Gadeir Abbas, senior litigation attorney with the Council on American-Islamic Relations, described Pitman’s ruling as “a complete victory of the First Amendment against Texas’s attempts to suppress speech in support of Palestine.”

“More importantly, it’s a complete victory for all Texans, to engage in political speech without government censorship,” he said in a statement.

A spokesperson for the Texas Attorney General’s Office said the state plans to appeal Pitman’s decision to the 5th U.S. Circuit Court of Appeals.

Those defending the constitutionality of the laws, like Kontorovich, maintain the trial court misinterpreted Claiborne to convey First Amendment protections to all activities associated with boycotts.
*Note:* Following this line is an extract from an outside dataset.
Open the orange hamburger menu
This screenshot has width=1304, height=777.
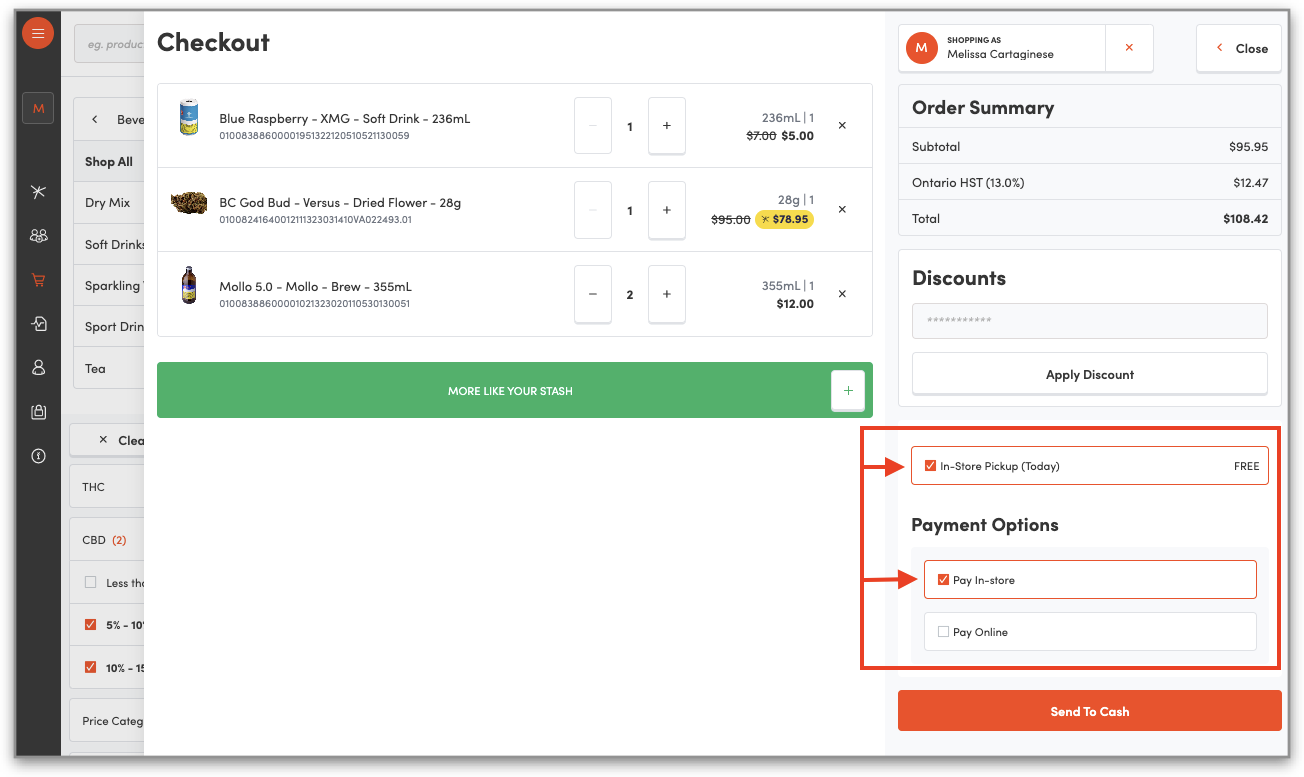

“The actual issue at hand [in Claiborne] involves actual boycott organizing activities, basically calling on people to boycott and promoting a boycott, that is speech,” he said. “The state can still get contracts under the state law if they say ‘We hate Israel and we think Israel should be boycotted.’ … They are entirely entitled to contract with the state because that’s speech. … Boycotting Israel by itself does not tell you anything about the motives of the boycott.”

A tailored-down tactic

On April 16, Arizona Gov. Doug Ducey signed into law an amended version of the anti-BDS law. This new version limits the scope of the law to only apply to contractors with 10 or more employees and $100,000 or more in contracts.

Hauss said he could not speak to how the amended law will affect the ACLU’s pending litigation.

“But … it seems our client [Jordahl] will not be forced to sign the anti-boycott certification under the new law,” Hauss said in an email.

In a blog post on the ACLU’s website, Hauss noted the Kansas legislature and governor employed a similar tactic after U.S. District Judge Daniel Crabtree blocked the enforcement of that state law in January 2018.

Following the amendment to narrow Kansas’ anti-BDS law, plaintiff Esther Koontz was no longer impacted by the law, and the case was voluntarily dismissed.

As Hauss also points out in his post, the legislature in Texas also introduced a bill that would make similar changes to narrow that state’s anti-BDS law.

In the Texas case, the state filed a motion asking the district judge to delay a hearing on a preliminary injunction “because it is highly likely that the Texas Legislature will approve, and Governor Abbott will sign, in the very near future, legislation that would moot this lawsuit.”

“A short continuance until the end of the current legislative session would allow the Court to avoid unnecessarily deciding constitutional questions,” according to the state’s March 20 motion.

U.S. District Judge Robert Pitman denied the state’s motion to continue the hearing. He granted the plaintiffs’ preliminary injunction on April 25.

“The fact that legislation may moot a First Amendment challenge does not negate the real harms a plaintiff allegedly experiences now. To conclude otherwise would allow the Government to allegedly violate constitutional rights indefinitely on the promise that they may pass legislation ceasing their violation of those rights,” Pittman wrote in his March 26 order.